=== The problem ===
Retype every entry exactly, character for character.

Start of Block

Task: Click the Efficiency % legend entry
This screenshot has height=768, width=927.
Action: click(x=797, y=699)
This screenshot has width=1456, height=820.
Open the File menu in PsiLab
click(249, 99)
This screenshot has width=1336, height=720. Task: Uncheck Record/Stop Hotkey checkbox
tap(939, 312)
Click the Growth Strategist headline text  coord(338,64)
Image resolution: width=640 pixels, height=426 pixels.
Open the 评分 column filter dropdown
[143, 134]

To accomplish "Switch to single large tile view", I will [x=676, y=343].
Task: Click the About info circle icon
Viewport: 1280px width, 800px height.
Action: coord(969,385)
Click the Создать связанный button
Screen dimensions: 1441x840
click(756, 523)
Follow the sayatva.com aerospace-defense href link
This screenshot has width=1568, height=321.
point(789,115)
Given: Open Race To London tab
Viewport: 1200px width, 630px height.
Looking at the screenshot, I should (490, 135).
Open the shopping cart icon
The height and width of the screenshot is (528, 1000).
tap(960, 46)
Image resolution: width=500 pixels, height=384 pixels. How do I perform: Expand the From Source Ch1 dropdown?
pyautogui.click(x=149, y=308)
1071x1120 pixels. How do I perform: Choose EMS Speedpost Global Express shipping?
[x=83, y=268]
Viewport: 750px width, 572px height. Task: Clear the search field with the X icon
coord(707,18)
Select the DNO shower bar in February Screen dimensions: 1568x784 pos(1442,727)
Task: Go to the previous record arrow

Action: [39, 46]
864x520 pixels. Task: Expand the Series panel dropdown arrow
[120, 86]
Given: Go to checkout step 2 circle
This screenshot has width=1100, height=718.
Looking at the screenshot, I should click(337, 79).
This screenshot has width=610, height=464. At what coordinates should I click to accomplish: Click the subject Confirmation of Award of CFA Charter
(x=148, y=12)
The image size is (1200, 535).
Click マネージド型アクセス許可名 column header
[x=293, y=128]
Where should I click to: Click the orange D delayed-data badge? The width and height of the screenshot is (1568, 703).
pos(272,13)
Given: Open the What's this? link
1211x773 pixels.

End of Block

=== Output for this task ===
Task: Click the Efficiency % legend entry
This screenshot has height=768, width=927.
Action: click(x=797, y=699)
This screenshot has width=1456, height=820.
Open the File menu in PsiLab
click(249, 99)
This screenshot has width=1336, height=720. Task: Uncheck Record/Stop Hotkey checkbox
tap(939, 312)
Click the Growth Strategist headline text  coord(338,64)
Image resolution: width=640 pixels, height=426 pixels.
Open the 评分 column filter dropdown
[143, 134]

To accomplish "Switch to single large tile view", I will [x=676, y=343].
Task: Click the About info circle icon
Viewport: 1280px width, 800px height.
Action: coord(969,385)
Click the Создать связанный button
Screen dimensions: 1441x840
click(756, 523)
Follow the sayatva.com aerospace-defense href link
This screenshot has width=1568, height=321.
point(789,115)
Given: Open Race To London tab
Viewport: 1200px width, 630px height.
Looking at the screenshot, I should (490, 135).
Open the shopping cart icon
The height and width of the screenshot is (528, 1000).
tap(960, 46)
Image resolution: width=500 pixels, height=384 pixels. How do I perform: Expand the From Source Ch1 dropdown?
pyautogui.click(x=149, y=308)
1071x1120 pixels. How do I perform: Choose EMS Speedpost Global Express shipping?
[x=83, y=268]
Viewport: 750px width, 572px height. Task: Clear the search field with the X icon
coord(707,18)
Select the DNO shower bar in February Screen dimensions: 1568x784 pos(1442,727)
Task: Go to the previous record arrow

Action: [39, 46]
864x520 pixels. Task: Expand the Series panel dropdown arrow
[120, 86]
Given: Go to checkout step 2 circle
This screenshot has width=1100, height=718.
Looking at the screenshot, I should click(337, 79).
This screenshot has width=610, height=464. At what coordinates should I click to accomplish: Click the subject Confirmation of Award of CFA Charter
(x=148, y=12)
The image size is (1200, 535).
Click マネージド型アクセス許可名 column header
[x=293, y=128]
Where should I click to: Click the orange D delayed-data badge? The width and height of the screenshot is (1568, 703).
pos(272,13)
Given: Open the What's this? link
1211x773 pixels.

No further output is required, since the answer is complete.